Ronald Wright answers the Proust questionnaire

The author of A Short History of Progress talks about his favourite writers, his greatest extravagance and more.
Ronald Wright is the award-winning author of nine books and gave the CBC Massey Lectures in 2004.

Ronald Wright has a background in anthropology and archeology. His books, both fiction and nonfiction, explore societies under siege and the relationship between past and present. He has spent many years living in Mexico and South America, and those places have featured in his books. He's the author of Stolen Continents: Conquest and Resistance in the Americas and A Short History of Progress. He's also the author of three novels, including his most recent, The Gold Eaters, which is set in the 16th century during the Spanish invasion of Peru.

Name your favourite writers.

Herman Melville. Shirley Hazzard. I wish I had written J.M. Coetzee's Waiting for the Barbarians. And William Golding, he wrote those three great novels in the 1950s.

Your favourite painter?

Albrecht Dürer, the 16th-century engraver, painter and goldsmith. He was a person who understood his own time and brought it to life. His self portraits are almost uncannily realistic. I also like Dürer because being a goldsmith, and being an artist, he was able to see the first golden treasure brought back from Mexico by the Spanish conquerors. He said he had seen something more beautiful to him than miracles and he marveled at the artistry of these people from a new land.

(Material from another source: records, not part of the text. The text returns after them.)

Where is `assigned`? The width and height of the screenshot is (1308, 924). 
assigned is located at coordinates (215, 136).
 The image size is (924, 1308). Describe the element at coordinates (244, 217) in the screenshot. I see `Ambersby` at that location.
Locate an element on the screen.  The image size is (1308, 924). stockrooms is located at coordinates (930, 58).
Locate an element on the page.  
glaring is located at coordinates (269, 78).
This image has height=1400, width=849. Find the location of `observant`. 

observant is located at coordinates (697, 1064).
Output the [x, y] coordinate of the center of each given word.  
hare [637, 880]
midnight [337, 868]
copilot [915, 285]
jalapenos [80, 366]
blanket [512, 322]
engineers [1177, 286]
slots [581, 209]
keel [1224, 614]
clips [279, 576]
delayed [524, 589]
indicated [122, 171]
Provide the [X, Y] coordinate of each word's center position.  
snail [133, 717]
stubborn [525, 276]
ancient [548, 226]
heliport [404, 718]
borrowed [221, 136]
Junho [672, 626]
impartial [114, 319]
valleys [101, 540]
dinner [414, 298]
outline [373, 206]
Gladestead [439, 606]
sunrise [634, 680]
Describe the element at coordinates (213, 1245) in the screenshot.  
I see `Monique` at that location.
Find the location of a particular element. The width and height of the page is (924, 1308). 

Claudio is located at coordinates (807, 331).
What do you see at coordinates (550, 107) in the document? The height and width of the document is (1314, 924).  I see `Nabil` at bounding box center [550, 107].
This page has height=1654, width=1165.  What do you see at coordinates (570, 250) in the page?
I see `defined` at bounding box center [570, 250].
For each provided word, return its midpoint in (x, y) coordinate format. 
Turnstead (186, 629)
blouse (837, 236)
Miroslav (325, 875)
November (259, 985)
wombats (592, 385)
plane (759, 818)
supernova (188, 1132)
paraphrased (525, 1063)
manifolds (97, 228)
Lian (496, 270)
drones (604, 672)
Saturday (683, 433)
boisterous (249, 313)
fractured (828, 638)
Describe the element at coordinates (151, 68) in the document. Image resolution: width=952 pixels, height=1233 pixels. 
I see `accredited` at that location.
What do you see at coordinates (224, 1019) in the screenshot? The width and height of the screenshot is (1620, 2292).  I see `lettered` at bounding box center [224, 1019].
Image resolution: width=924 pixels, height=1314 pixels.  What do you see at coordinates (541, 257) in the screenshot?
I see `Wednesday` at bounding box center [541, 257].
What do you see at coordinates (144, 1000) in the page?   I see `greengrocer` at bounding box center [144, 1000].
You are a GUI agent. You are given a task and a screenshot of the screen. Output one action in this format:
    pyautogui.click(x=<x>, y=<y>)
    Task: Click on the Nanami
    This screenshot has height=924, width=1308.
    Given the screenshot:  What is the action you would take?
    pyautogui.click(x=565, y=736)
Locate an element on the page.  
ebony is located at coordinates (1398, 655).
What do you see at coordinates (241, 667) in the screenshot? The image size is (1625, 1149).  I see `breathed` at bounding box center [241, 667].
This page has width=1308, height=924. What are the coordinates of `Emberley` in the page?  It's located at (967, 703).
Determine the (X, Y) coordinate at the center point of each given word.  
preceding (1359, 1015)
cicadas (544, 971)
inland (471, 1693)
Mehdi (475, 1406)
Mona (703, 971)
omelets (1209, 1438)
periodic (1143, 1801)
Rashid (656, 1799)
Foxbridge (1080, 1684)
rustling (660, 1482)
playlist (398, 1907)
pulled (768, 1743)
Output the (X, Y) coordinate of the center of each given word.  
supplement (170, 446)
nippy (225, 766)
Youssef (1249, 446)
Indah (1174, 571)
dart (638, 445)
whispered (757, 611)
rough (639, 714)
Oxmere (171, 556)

What do you regard as the lowest depth of misery?

Loss of freedom. Being in another's power and unable to walk out the door, run my own life. I guess I've had a horror of being in others' power since I was a small boy and was sent away to boarding schools. I hated that part of my childhood and I can hardly imagine how much worse it was for the Aboriginal people in Canada, who were put in much worse boarding schools. My parents thought it was a good thing to do, in 1950s Britain. But to do that to people from another culture, to take away their language?

Tell me about your heroes in real life.

I'd pick my father as my hero in real life, and it's because I wish when I was young I had understood what he went through. He'd grown up in Kelowna, B.C. He'd lost his father when he was 10. He lost his only sibling when he was 19. Then he had to go and fight in the Second World War. He was decorated for his deeds in that war, but he would never talk about it. As a child, I didn't fully understand the extraordinary pain and extraordinary experiences that shaped him, and I wish I had.

What is your greatest extravagance?

One of my greatest extravagances was when one of my books was made into a film and I had some extra money I wasn't expecting to have and I bought an Italian motorcycle that I am very fond of. But I also paid down the mortgage.

What is your greatest achievement?

That the work I have done has been to try and understand other times and other places, particularly to learn and tell the story of the underdogs in history. I think my achievement is doing that in a way that other people are willing to read and willing to consider my take, whether they agree with it or not, on the human story.

Ronald Wright's comments have been edited and condensed.